(Source records Opens)

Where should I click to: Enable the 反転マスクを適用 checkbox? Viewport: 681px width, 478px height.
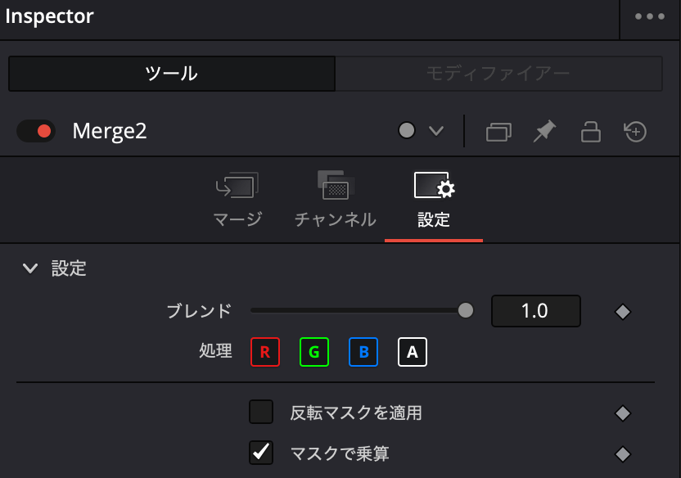261,413
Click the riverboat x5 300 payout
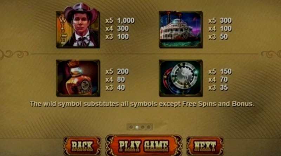The width and height of the screenshot is (281, 156). [x=220, y=21]
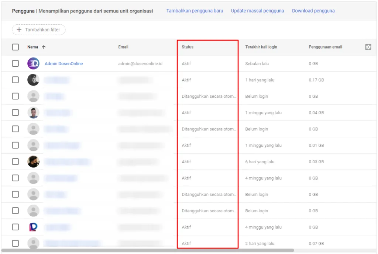The height and width of the screenshot is (254, 378).
Task: Click the photo avatar in the second row
Action: pos(34,80)

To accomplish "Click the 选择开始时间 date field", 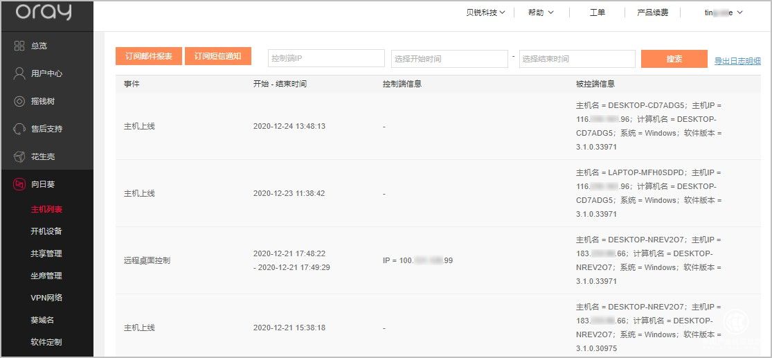I will [449, 59].
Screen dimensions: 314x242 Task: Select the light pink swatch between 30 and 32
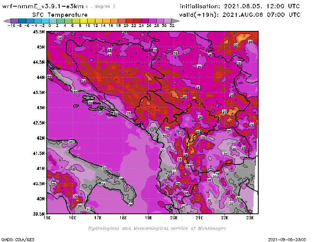pyautogui.click(x=168, y=21)
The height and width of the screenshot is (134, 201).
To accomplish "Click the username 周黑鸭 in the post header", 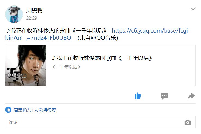I will (34, 10).
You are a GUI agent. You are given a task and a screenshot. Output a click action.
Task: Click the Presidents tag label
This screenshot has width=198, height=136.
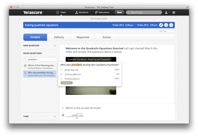(x=67, y=83)
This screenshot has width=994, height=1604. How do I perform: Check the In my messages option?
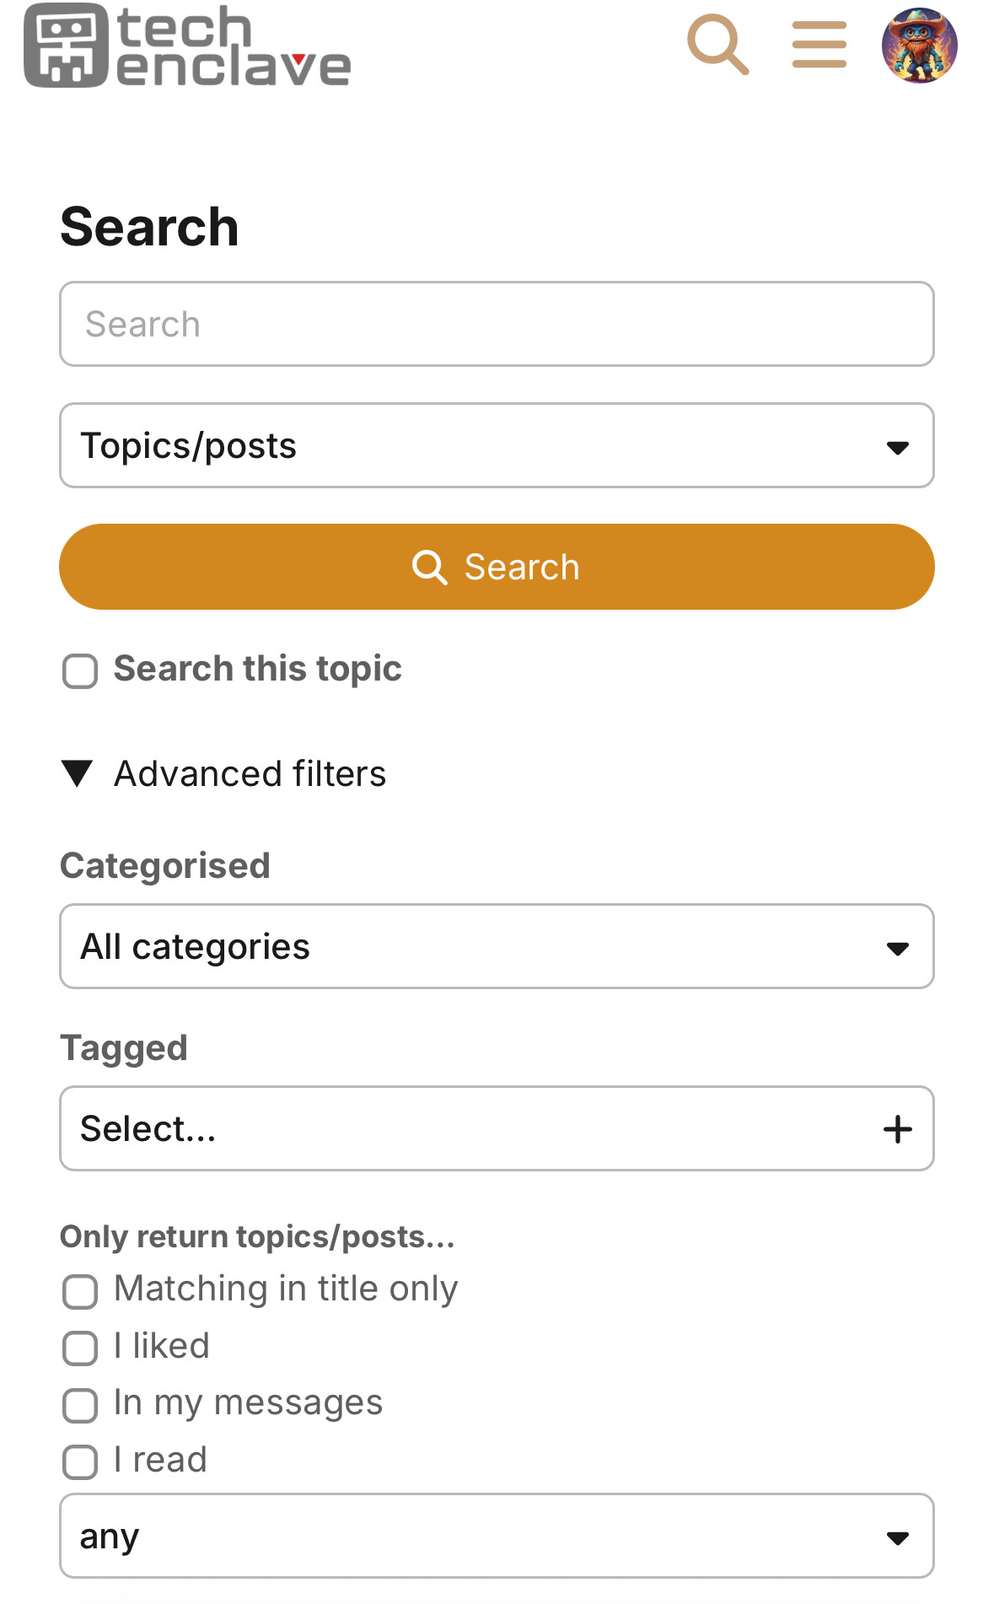pyautogui.click(x=80, y=1405)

(Source records Closes)

__Instructions to follow__. Begin at the line with "Task: Click the Presidents tag label" and retype exactly every line through the last one of the entries above, both included, and nothing more; pictures stay out.

__Reply to the task__.
Task: Click the Presidents tag label
This screenshot has width=198, height=136.
(x=67, y=83)
This screenshot has width=994, height=1604. How do I perform: Check the In my messages option?
pyautogui.click(x=80, y=1405)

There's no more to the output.